● **YOUR TASK**
In the steel beam spans thread, what size floor joists does the carpenter plan to use?

* begin EXTRACT TO READ *

# steel beam spans



## wood framer (Mar 7, 2009)

hello, my name is rj and I am a carpenter in va. This is my first time on the site and I need HELP. I am building a 28' x 36' wood frame cape cod style garage for a customer. I want to put a 36' steel I beam down the center and use 2 x 10 x 14' floor joists. I am using 2 x 8 rafters with a 12/12 pitch and will have knee walls 5' in from each side. The room will probably be finished someday, so I need 40 lb. live load upstairs. Can someone PLEASE tell me what size steel I beam I need? I forgot that there will be a load bearing wall at 20 feet. Thanks for any help!


----------



## bwalley (Jan 7, 2009)

wood framer said:


> hello, my name is rj and I am a carpenter in va. This is my first time on the site and I need HELP. I am building a 28' x 36' wood frame cape cod style garage for a customer. I want to put a 36' steel I beam down the center and use 2 x 10 x 14' floor joists. I am using 2 x 8 rafters with a 12/12 pitch and will have knee walls 5' in from each side. The room will probably be finished someday, so I need 40 lb. live load upstairs. Can someone PLEASE tell me what size steel I beam I need? I forgot that there will be a load bearing wall at 20 feet. Thanks for any help!

* end EXTRACT TO READ *
* begin DATA PROVIDED *

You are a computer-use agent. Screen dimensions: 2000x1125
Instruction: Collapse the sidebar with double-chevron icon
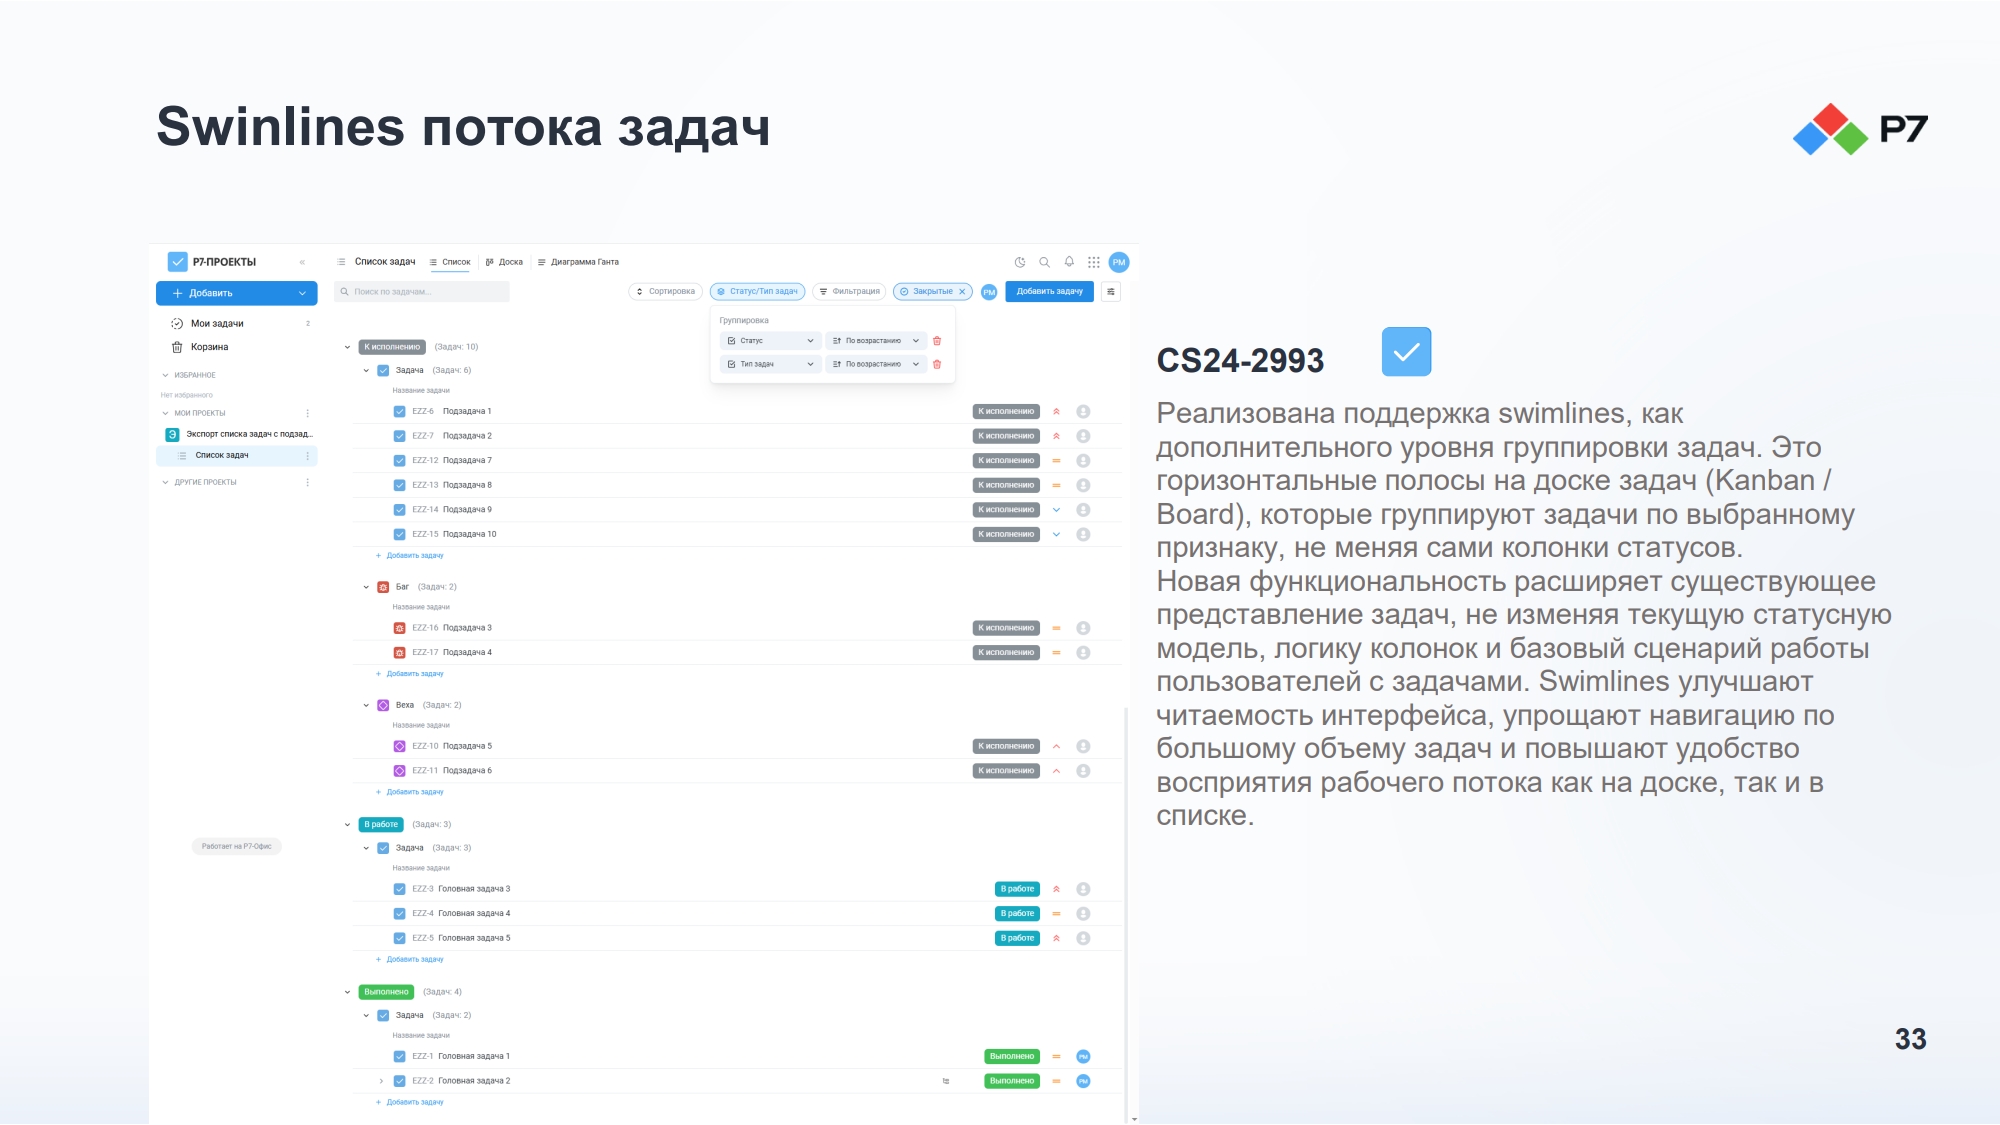302,262
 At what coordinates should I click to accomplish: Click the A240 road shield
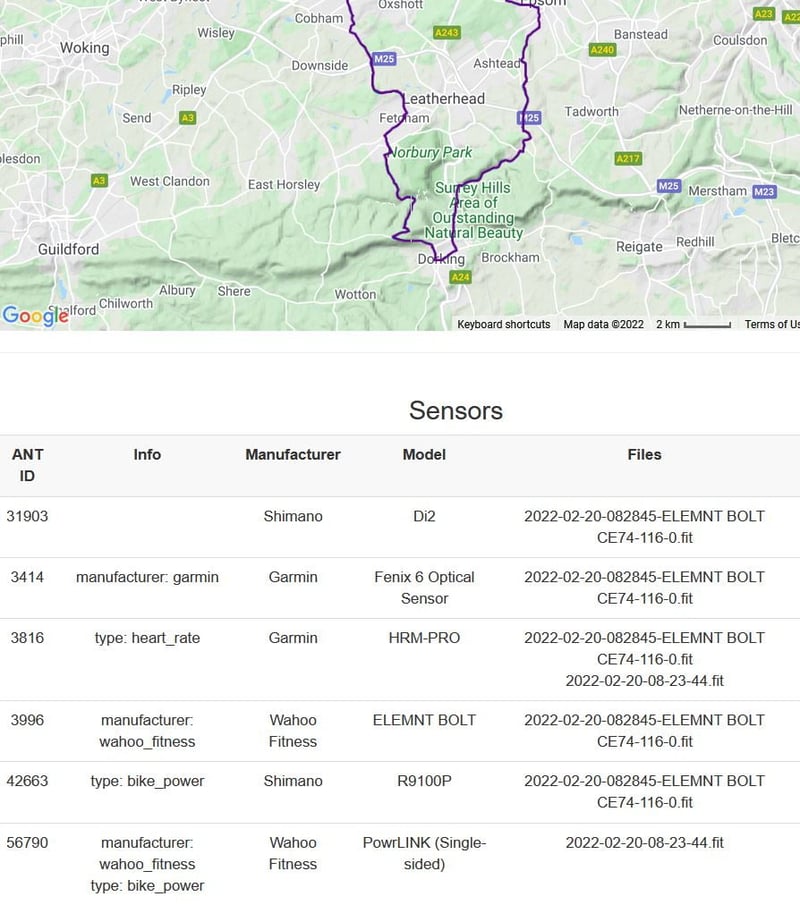click(603, 50)
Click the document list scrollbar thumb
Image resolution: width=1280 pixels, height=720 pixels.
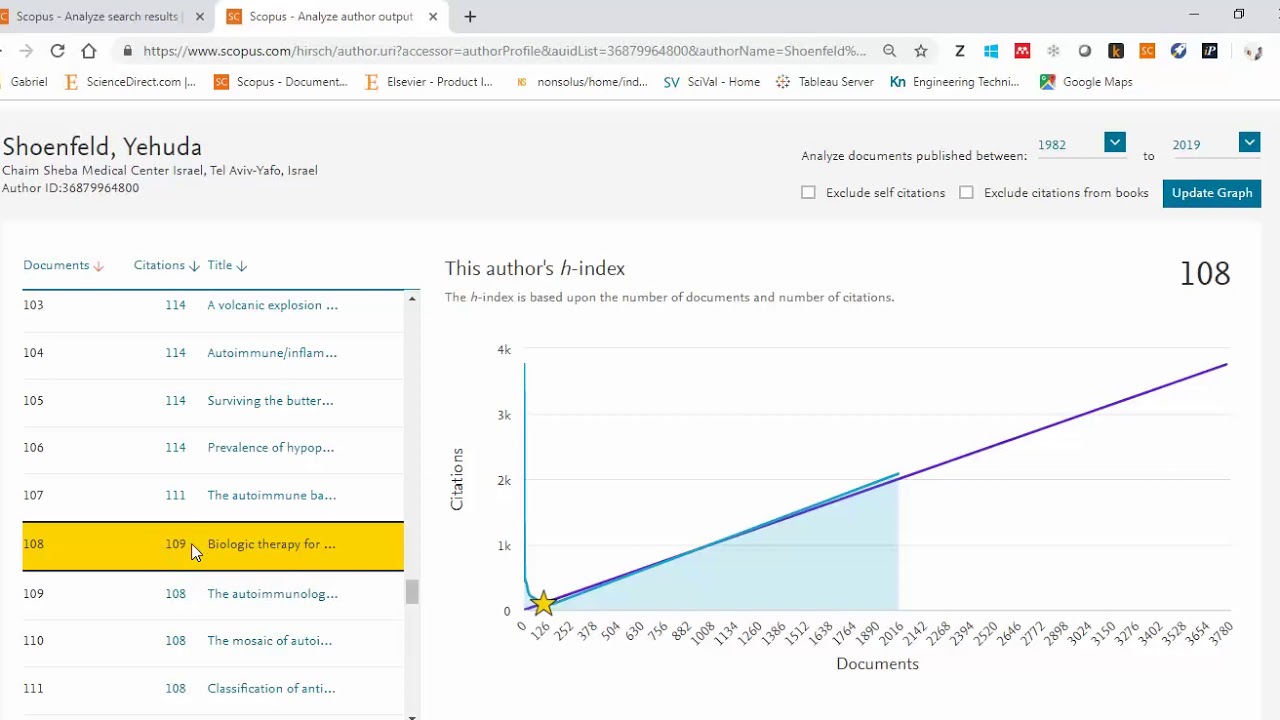point(411,592)
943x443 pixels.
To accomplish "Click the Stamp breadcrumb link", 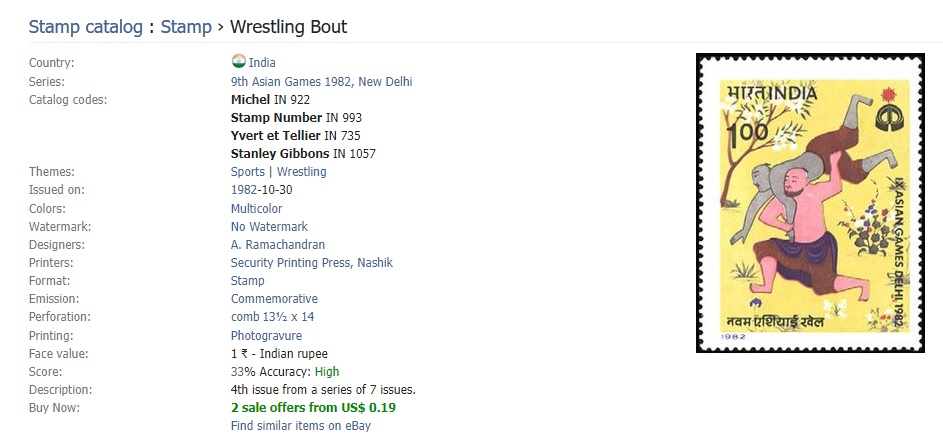I will [x=186, y=27].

* end DATA PROVIDED *

● **THE ANSWER**
2 x 10 x 14' floor joists.